Problem:
Output only the line that contains "This screenshot has height=535, width=804." and the lines after it, all verbatim, through the last one below.

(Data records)
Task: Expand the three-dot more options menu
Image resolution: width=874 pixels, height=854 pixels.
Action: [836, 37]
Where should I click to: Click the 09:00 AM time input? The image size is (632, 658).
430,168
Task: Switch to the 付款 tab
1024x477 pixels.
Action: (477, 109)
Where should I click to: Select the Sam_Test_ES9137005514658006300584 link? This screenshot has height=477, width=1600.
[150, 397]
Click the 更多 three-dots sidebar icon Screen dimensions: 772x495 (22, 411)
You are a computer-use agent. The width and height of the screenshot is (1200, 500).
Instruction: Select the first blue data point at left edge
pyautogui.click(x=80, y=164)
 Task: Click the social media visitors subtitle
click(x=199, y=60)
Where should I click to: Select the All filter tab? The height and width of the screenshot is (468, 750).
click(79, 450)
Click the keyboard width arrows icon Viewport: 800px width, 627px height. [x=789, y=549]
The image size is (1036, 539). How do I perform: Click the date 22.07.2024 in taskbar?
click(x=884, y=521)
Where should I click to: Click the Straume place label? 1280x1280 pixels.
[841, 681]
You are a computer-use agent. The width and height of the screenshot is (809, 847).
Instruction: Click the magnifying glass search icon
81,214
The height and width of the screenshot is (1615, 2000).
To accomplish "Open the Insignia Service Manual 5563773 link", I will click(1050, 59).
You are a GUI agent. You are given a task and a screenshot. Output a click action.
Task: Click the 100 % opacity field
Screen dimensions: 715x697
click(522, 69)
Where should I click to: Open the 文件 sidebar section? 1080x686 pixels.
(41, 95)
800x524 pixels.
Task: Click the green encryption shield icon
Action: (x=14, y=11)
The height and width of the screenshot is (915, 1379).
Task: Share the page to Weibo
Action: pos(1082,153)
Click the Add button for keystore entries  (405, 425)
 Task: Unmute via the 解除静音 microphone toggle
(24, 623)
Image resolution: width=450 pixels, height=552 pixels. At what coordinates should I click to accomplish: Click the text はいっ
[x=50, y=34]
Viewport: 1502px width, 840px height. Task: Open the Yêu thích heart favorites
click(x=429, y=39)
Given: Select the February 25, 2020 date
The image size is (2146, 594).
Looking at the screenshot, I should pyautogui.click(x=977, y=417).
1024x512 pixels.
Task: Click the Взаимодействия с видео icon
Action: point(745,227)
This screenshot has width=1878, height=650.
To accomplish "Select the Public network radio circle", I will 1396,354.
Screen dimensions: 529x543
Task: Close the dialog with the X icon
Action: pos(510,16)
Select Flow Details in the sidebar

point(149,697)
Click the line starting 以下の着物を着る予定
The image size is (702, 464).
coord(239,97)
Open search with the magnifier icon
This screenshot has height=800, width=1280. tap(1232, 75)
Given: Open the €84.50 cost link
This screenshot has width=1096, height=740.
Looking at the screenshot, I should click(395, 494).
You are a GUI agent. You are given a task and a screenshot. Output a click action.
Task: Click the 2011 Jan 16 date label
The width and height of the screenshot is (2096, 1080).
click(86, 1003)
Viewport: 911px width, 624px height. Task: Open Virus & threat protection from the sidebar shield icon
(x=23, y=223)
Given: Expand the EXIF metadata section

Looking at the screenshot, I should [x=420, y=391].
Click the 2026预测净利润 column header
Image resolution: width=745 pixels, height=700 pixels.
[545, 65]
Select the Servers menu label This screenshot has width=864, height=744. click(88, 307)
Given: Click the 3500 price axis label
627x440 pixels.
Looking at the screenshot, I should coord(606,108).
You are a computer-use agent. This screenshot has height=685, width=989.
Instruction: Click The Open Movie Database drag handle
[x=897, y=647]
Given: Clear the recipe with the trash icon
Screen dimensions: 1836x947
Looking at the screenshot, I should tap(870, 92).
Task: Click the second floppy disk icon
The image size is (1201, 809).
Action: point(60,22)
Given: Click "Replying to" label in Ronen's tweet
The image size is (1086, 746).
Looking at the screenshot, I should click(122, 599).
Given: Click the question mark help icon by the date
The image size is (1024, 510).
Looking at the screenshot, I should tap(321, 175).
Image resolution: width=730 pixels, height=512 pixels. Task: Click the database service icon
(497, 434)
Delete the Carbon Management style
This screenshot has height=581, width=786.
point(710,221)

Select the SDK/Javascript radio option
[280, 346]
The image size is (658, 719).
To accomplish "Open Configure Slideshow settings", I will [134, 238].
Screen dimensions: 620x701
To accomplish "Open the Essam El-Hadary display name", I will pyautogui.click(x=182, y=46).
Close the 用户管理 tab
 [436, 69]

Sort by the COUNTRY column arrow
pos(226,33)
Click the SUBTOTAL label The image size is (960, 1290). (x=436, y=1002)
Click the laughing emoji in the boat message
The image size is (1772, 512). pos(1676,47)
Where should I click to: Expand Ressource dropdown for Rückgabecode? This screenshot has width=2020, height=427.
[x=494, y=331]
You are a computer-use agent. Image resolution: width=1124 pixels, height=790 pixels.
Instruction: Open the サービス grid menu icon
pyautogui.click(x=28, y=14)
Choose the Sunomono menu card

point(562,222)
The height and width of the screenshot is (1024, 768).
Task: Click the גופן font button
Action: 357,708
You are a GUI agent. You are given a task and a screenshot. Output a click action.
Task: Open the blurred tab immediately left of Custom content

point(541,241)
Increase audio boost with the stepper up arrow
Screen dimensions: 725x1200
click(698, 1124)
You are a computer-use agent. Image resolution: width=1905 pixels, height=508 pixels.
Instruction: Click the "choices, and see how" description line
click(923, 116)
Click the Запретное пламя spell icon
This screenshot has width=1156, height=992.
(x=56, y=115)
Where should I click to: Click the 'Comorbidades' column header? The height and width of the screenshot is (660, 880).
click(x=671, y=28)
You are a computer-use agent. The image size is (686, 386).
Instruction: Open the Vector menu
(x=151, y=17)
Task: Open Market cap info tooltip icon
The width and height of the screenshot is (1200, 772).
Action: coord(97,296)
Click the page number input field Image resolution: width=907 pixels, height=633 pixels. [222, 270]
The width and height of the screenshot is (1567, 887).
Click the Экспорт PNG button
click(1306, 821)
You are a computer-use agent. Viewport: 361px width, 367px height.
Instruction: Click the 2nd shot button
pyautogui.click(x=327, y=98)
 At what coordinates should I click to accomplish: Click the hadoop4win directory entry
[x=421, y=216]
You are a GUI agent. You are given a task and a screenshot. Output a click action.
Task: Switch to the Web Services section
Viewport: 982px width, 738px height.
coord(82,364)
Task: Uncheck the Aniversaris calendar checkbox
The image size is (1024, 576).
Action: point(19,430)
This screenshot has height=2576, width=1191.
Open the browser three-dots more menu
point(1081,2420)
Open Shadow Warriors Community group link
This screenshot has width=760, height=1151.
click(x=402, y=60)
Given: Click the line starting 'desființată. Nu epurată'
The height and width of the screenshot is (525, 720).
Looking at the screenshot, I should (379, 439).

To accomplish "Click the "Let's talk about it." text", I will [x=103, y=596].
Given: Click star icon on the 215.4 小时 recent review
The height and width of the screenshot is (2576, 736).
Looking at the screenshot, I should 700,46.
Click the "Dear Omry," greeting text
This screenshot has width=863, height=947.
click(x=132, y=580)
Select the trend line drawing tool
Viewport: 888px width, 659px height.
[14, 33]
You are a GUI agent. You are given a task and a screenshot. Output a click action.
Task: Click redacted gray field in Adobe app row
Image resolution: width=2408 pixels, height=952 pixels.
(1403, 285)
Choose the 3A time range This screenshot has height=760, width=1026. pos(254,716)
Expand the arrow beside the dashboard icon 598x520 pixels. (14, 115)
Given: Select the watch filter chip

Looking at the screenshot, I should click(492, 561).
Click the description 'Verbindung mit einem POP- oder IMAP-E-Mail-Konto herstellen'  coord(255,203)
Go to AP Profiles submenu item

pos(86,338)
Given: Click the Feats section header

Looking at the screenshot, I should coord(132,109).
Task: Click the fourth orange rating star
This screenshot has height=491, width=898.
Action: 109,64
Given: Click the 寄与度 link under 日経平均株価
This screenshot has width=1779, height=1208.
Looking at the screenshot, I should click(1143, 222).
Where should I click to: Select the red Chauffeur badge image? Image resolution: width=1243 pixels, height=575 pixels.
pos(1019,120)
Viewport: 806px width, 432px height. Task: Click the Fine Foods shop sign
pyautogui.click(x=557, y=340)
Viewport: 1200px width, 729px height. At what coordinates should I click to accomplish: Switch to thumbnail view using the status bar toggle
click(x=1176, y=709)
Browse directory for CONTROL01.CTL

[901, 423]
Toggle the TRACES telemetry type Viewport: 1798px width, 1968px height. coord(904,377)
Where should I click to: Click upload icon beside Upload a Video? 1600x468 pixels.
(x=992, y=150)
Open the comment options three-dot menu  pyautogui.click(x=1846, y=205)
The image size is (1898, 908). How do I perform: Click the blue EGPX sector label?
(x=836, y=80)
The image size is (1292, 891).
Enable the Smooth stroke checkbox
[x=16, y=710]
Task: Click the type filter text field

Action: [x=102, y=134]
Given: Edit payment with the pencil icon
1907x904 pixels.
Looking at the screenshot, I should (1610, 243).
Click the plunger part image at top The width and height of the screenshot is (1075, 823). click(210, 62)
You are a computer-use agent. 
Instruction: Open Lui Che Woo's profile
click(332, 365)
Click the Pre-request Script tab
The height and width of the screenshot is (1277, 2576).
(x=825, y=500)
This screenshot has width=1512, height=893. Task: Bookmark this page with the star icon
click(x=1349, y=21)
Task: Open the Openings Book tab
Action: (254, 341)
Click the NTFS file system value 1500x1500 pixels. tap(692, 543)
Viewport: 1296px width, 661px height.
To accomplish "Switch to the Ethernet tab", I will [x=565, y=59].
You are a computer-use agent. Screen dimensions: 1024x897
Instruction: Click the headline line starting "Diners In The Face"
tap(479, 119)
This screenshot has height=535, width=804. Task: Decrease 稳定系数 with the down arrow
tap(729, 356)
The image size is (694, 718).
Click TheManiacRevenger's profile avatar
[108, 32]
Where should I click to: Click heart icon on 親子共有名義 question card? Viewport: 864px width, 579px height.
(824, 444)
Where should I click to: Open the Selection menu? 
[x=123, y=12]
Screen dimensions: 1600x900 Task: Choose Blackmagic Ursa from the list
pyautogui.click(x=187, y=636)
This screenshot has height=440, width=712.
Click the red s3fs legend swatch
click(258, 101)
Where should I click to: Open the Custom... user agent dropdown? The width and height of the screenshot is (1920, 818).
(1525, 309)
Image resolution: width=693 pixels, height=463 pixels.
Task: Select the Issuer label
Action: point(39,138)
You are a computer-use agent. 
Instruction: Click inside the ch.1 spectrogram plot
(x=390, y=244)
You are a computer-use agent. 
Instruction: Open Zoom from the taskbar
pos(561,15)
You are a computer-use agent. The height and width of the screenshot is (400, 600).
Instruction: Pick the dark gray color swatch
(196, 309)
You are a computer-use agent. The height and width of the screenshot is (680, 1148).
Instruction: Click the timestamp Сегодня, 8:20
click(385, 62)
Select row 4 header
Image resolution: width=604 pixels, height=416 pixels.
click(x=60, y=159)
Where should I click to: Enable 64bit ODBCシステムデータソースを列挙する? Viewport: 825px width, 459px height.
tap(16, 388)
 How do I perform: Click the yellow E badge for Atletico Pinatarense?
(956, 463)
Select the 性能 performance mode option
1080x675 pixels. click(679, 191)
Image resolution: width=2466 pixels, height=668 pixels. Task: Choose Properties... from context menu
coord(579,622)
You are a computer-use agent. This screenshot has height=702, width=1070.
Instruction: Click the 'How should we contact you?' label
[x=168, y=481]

Your solution:
This screenshot has height=535, width=804. Task: Decrease 稳定系数 with the down arrow
tap(729, 356)
The image size is (694, 718).
Click TheManiacRevenger's profile avatar
[108, 32]
Where should I click to: Click heart icon on 親子共有名義 question card? Viewport: 864px width, 579px height.
(824, 444)
Where should I click to: Open the Selection menu? 
[x=123, y=12]
Screen dimensions: 1600x900 Task: Choose Blackmagic Ursa from the list
pyautogui.click(x=187, y=636)
This screenshot has height=440, width=712.
Click the red s3fs legend swatch
click(258, 101)
Where should I click to: Open the Custom... user agent dropdown? The width and height of the screenshot is (1920, 818).
(1525, 309)
Image resolution: width=693 pixels, height=463 pixels.
Task: Select the Issuer label
Action: point(39,138)
You are a computer-use agent. 
Instruction: Click inside the ch.1 spectrogram plot
(x=390, y=244)
You are a computer-use agent. 
Instruction: Open Zoom from the taskbar
pos(561,15)
You are a computer-use agent. The height and width of the screenshot is (400, 600).
Instruction: Pick the dark gray color swatch
(196, 309)
You are a computer-use agent. The height and width of the screenshot is (680, 1148).
Instruction: Click the timestamp Сегодня, 8:20
click(385, 62)
Select row 4 header
Image resolution: width=604 pixels, height=416 pixels.
click(x=60, y=159)
Where should I click to: Enable 64bit ODBCシステムデータソースを列挙する? Viewport: 825px width, 459px height.
tap(16, 388)
 How do I perform: Click the yellow E badge for Atletico Pinatarense?
(956, 463)
Select the 性能 performance mode option
1080x675 pixels. click(679, 191)
Image resolution: width=2466 pixels, height=668 pixels. Task: Choose Properties... from context menu
coord(579,622)
You are a computer-use agent. This screenshot has height=702, width=1070.
Instruction: Click the 'How should we contact you?' label
[x=168, y=481]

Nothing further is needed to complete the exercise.